現在、国が95.44%を保有しており、9,220人の少数株主の議決権はわずか4.56%に過ぎないとあります。そこで同社では、2026年から2030年の期間に株式の公募などを通じて国の所有比率を65%超のレベルにまで引き下げることをホーチミン市人民委員会に提案したとあります。
2-2.Viettel国際投資
ベトナム国防省傘下の通信最大手Viettel Groupにおける海外投資・国際通信事業を担う中核企業Viettel Global Investment Joint Stock Companyという会社は、UPCoM(Unlisted Public Company Market)と言われる未上場会社向けの取引市場で株式が取引(VGI)されています。

しかし親会社のViettelが現在、議決権株式の99.03%を保有しており、少数株主の保有比率は1%未満で、UPCoMでの要件である約9%に全く満たない状況です。そのため同社では、外部コンサルタントと協力しこの状況を変えていこうとしているとあります。
2-3.ビンソン石油精製石油化学
ベトナム中部にある巨大製油所を運営する会社(ホーチミン証券取引所:BSR)ですが、現在、親会社のベトナム石油ガスグループが株式の92.1%を保有しており、少数株主の保有比率はわずか7.87%でしかありません。

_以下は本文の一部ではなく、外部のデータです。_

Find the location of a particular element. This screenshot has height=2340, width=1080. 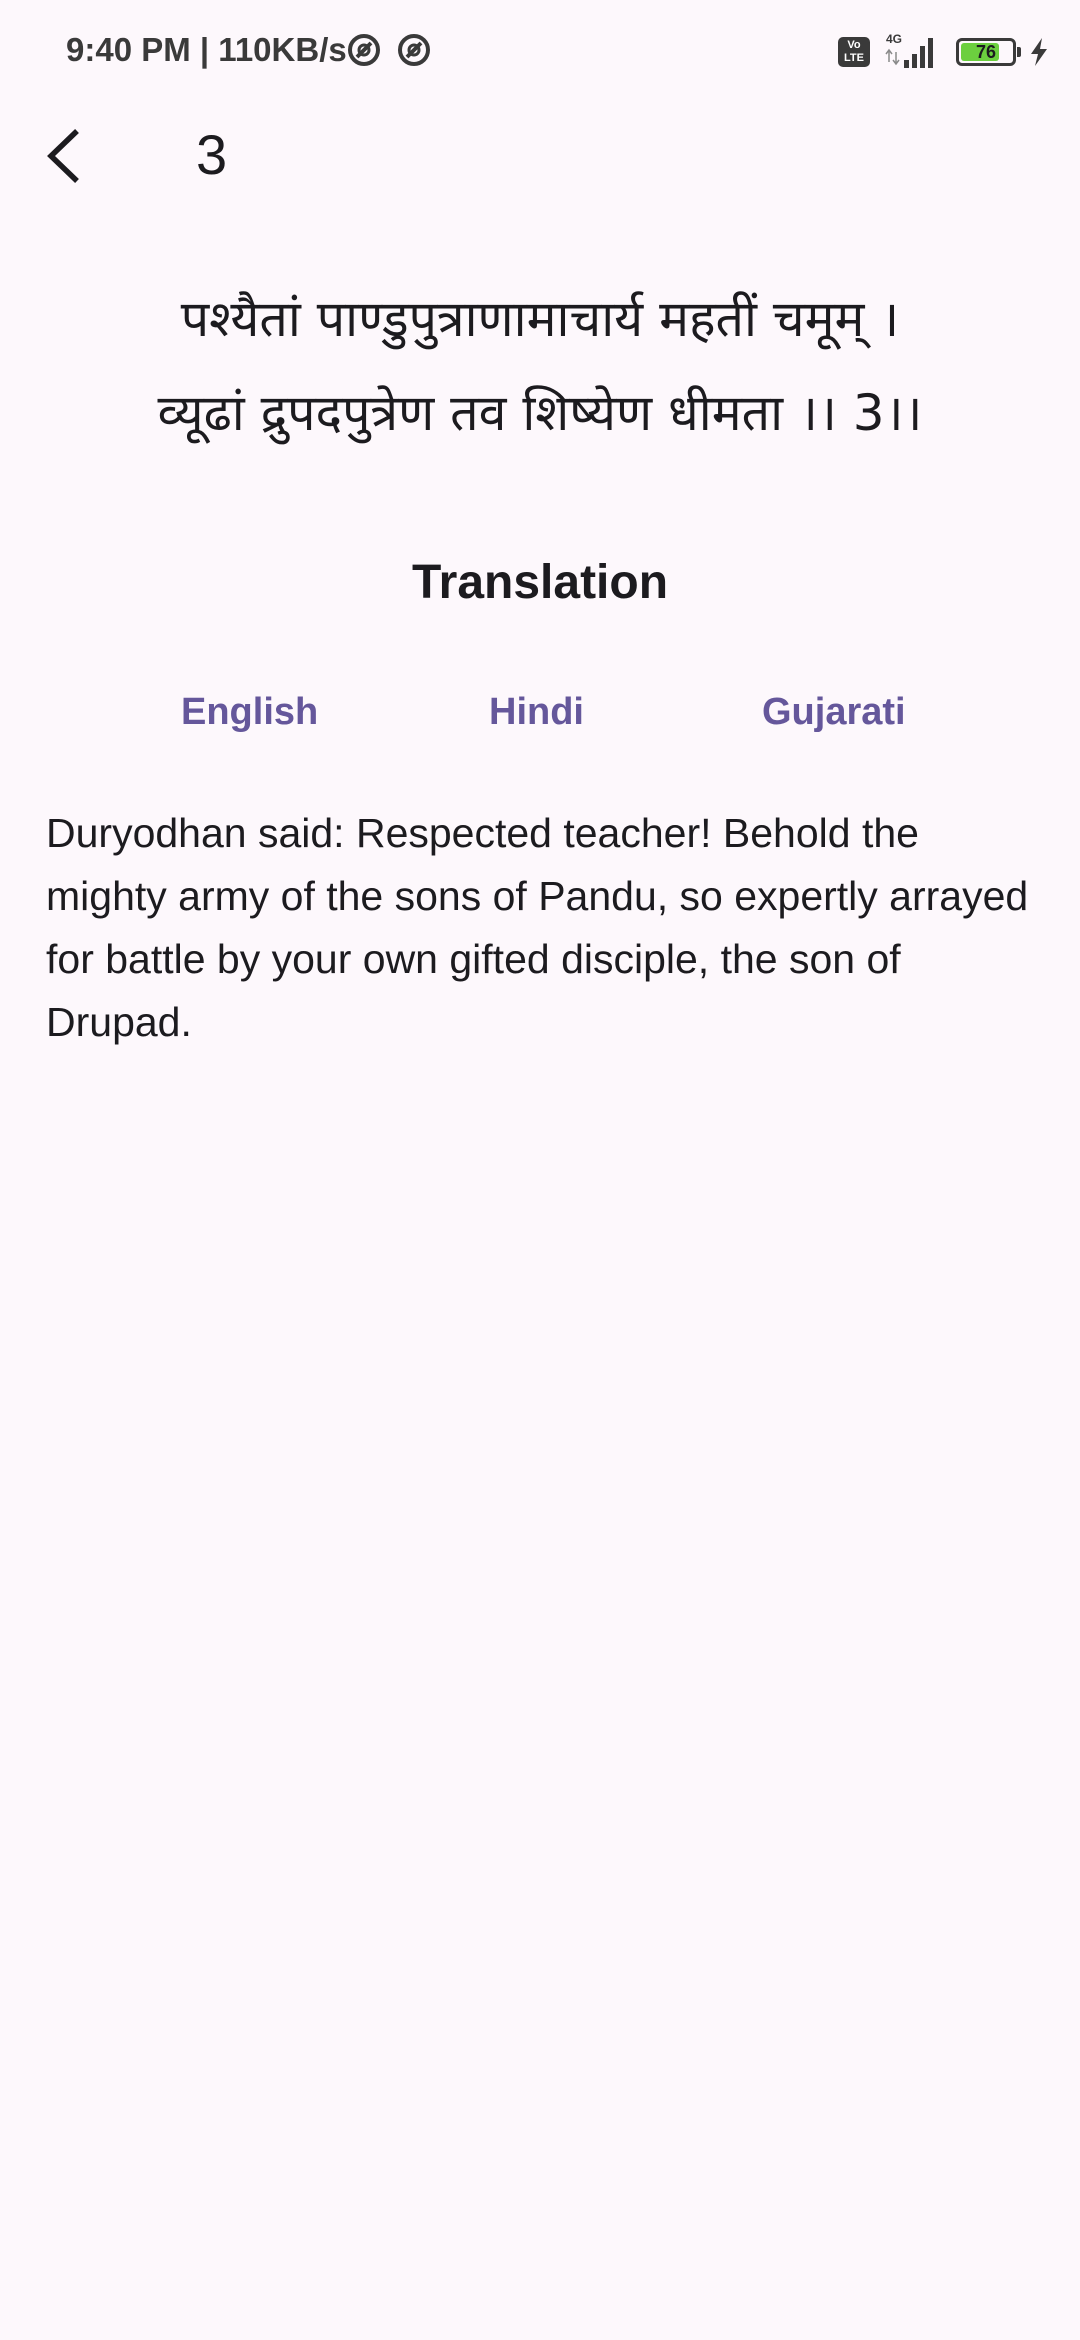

以前は親会社の保有比率を49%以下に下げることを提案されていて進まなかったようですが、最低でも90%未満に引き下げるため、2.13%の株式を売却する計画を親会社に提案したとあります。
2-4.ベトナムガス会社(PV GAS)
この会社(ホーチミン証券取引所:GAS)も親会社のベトナム石油ガスグループが議決権株式の95.76%を保有し、残りの17,494人の株主はわずか4.24%しか保有していないため、親会社の比率を下げるための調整をしているとあります。
3. 筆者(石黒)が注目したポイント
このニュースを見て思ったこととしては、報道では触れられていなかったものの、国有企業改革の背景として、グローバルな証券市場との繋がりという事も関係しているのではないかなという点です。

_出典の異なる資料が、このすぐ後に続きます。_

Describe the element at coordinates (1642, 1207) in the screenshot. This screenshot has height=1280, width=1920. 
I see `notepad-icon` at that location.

ここ数年来、騒がれていたベトナムの株式市場の格上げは、2026年4月にイギリスの指数算出会社FTSE Russellによって「フロンティア市場」から「二次新興市場」へ格上げが発表され、2026年9月21日より発効することになりました。これにより最大60億ドルの投資マネー流入が期待されているとあります。(2026年4月8日ロイターの報道より)
こういった国際マネーが流れ込むに値する環境(証券市場)なのかという点で、国による保有比率の高さ(=浮動株比率が極めて低い状況)の是正という動きがあったのではないでしょうか。

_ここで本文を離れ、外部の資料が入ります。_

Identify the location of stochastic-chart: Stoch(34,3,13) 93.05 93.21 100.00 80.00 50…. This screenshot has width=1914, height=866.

そして2021~2024年頃に一見民営化が停滞していたのには、この頃から株式市場の格上げの話もささやかれていたこともあり、今までの様に国が9割超の株式を握ったままでも、とりあえず上場させて民営化としよう、とはいかなくなったという事もあるのかもしれません。(これはあくまでも予想ですが・・・)
ただこういった改革の動きは、ベトナムの経済がより開かれた方向性へと進む動きでもあるため、そういった点で、興味深いニュースだと感じました。